## What you should do
Transcribe the following entries word for word. End with the line where "Select the Counts" appears.

=-=-=-=-=

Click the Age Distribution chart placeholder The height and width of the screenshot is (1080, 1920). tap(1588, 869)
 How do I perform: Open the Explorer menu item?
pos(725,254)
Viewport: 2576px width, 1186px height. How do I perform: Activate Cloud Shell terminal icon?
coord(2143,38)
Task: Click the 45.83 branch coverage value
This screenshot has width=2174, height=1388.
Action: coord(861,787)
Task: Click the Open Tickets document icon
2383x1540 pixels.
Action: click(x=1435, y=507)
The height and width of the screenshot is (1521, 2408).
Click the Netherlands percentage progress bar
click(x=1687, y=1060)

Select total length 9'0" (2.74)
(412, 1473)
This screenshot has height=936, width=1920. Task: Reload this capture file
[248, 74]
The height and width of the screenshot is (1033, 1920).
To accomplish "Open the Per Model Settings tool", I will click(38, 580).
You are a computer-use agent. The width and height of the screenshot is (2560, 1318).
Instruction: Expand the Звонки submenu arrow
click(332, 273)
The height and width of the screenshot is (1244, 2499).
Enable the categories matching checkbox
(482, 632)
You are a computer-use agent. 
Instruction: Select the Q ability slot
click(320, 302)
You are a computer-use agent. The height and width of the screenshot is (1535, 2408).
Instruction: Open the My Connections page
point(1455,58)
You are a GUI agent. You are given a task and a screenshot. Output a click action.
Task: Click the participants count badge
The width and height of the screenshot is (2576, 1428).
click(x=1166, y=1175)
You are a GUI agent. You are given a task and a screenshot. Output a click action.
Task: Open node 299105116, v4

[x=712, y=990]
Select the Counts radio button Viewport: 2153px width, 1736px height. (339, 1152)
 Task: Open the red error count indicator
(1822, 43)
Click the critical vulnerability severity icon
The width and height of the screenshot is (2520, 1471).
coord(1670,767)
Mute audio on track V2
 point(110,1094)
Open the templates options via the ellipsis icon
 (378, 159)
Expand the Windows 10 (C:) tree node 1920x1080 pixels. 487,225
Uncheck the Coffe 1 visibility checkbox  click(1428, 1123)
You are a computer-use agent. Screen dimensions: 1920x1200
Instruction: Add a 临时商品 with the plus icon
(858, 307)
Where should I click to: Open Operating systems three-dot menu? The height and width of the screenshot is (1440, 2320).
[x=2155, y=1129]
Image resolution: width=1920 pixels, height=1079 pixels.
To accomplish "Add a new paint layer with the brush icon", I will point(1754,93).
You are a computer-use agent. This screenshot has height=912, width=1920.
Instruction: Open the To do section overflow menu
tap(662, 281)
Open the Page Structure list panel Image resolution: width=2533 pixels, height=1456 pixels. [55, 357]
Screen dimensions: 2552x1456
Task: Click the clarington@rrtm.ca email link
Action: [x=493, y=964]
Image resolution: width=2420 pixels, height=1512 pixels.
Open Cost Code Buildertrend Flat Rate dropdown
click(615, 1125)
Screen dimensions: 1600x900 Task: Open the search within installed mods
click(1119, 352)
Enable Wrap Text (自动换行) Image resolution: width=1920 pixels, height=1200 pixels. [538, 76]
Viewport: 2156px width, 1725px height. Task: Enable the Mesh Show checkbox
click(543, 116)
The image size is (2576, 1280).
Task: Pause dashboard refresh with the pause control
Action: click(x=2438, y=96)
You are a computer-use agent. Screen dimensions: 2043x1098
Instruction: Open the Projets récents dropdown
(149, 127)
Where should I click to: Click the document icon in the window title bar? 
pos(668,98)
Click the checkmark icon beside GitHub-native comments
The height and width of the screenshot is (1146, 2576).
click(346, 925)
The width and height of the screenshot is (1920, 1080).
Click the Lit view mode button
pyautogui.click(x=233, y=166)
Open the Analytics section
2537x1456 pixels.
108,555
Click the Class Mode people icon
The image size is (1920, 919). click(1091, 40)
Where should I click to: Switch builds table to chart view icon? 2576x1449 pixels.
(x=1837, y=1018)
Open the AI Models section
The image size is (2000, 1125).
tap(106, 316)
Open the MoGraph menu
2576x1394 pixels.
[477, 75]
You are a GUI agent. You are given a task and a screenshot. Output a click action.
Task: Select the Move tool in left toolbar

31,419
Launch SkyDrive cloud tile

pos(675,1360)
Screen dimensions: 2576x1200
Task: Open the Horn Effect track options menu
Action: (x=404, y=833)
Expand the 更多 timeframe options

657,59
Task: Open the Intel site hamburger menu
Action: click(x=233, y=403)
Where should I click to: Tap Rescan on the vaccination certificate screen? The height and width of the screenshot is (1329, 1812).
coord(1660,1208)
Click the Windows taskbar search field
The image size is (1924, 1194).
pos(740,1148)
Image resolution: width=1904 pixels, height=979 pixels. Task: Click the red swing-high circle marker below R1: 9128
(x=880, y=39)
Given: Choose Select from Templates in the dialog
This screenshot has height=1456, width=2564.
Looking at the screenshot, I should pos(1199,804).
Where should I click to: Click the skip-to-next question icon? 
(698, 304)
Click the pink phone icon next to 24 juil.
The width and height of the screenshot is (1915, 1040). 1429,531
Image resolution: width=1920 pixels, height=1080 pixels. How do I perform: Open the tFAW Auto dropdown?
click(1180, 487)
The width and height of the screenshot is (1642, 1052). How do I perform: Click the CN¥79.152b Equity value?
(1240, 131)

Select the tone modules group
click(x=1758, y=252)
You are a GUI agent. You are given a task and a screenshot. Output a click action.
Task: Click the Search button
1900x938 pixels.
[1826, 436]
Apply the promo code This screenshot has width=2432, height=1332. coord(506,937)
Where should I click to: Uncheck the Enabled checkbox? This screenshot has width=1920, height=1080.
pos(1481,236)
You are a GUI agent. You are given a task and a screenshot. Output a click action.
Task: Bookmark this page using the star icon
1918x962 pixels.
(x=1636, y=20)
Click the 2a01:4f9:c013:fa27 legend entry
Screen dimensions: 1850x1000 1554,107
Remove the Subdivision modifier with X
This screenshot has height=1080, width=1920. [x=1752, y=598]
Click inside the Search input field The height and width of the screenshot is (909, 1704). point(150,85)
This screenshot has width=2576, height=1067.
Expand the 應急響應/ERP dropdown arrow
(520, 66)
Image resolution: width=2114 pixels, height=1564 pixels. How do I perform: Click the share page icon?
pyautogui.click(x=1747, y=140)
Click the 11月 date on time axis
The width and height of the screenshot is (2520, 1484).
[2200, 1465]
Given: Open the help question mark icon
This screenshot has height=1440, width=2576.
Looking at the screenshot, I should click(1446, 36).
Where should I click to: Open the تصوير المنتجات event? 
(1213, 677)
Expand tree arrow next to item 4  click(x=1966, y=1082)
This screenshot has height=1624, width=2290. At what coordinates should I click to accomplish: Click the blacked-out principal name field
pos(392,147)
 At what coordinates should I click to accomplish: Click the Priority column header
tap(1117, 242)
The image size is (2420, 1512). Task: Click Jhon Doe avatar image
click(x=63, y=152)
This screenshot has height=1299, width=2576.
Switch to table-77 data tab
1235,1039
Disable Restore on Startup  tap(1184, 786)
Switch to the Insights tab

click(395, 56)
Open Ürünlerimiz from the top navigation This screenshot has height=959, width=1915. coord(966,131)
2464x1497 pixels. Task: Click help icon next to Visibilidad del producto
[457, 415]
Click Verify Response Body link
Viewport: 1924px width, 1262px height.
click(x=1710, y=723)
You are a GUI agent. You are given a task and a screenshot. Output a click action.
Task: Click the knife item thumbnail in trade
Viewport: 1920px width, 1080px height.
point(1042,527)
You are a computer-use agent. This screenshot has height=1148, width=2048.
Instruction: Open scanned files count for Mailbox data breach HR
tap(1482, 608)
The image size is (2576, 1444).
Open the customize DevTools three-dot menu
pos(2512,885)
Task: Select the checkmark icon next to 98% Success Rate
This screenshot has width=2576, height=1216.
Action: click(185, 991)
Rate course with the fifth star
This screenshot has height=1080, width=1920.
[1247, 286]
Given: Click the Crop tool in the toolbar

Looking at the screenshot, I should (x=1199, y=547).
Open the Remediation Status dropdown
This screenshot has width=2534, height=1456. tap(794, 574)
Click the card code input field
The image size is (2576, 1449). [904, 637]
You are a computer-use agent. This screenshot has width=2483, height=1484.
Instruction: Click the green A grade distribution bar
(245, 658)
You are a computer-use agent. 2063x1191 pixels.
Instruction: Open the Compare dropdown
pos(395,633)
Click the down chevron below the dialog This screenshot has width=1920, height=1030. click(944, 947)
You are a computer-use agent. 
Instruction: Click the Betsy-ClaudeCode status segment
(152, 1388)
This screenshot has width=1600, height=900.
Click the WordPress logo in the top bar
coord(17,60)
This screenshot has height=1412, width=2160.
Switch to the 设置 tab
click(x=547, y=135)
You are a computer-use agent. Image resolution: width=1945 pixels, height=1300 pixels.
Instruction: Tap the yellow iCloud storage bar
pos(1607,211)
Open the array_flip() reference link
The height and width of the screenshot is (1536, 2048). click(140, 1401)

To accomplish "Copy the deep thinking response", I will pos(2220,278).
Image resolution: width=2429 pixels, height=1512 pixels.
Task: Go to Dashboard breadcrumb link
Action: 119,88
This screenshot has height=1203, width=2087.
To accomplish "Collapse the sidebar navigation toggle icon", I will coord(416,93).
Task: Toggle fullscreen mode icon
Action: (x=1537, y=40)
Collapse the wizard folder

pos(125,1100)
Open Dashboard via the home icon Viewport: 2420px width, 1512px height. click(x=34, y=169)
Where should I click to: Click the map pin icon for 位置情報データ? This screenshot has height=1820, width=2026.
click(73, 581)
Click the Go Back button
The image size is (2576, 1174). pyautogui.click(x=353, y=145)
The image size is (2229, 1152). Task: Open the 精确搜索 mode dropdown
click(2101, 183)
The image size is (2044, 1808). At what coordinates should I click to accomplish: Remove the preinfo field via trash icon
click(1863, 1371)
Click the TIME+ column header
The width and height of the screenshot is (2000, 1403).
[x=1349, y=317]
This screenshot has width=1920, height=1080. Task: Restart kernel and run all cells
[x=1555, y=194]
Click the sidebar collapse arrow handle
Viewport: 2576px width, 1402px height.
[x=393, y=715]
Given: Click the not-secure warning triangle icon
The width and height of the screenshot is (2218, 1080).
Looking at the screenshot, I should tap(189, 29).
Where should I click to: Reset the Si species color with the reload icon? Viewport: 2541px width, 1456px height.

=-=-=-=-=

## Answer for the task
Click the Age Distribution chart placeholder The height and width of the screenshot is (1080, 1920). tap(1588, 869)
 How do I perform: Open the Explorer menu item?
pos(725,254)
Viewport: 2576px width, 1186px height. How do I perform: Activate Cloud Shell terminal icon?
coord(2143,38)
Task: Click the 45.83 branch coverage value
This screenshot has width=2174, height=1388.
Action: coord(861,787)
Task: Click the Open Tickets document icon
2383x1540 pixels.
Action: click(x=1435, y=507)
The height and width of the screenshot is (1521, 2408).
Click the Netherlands percentage progress bar
click(x=1687, y=1060)

Select total length 9'0" (2.74)
(412, 1473)
This screenshot has height=936, width=1920. Task: Reload this capture file
[248, 74]
The height and width of the screenshot is (1033, 1920).
To accomplish "Open the Per Model Settings tool", I will click(38, 580).
You are a computer-use agent. The width and height of the screenshot is (2560, 1318).
Instruction: Expand the Звонки submenu arrow
click(332, 273)
The height and width of the screenshot is (1244, 2499).
Enable the categories matching checkbox
(482, 632)
You are a computer-use agent. 
Instruction: Select the Q ability slot
click(320, 302)
You are a computer-use agent. The height and width of the screenshot is (1535, 2408).
Instruction: Open the My Connections page
point(1455,58)
You are a GUI agent. You are given a task and a screenshot. Output a click action.
Task: Click the participants count badge
The width and height of the screenshot is (2576, 1428).
click(x=1166, y=1175)
You are a GUI agent. You are given a task and a screenshot. Output a click action.
Task: Open node 299105116, v4

[x=712, y=990]
Select the Counts radio button Viewport: 2153px width, 1736px height. (339, 1152)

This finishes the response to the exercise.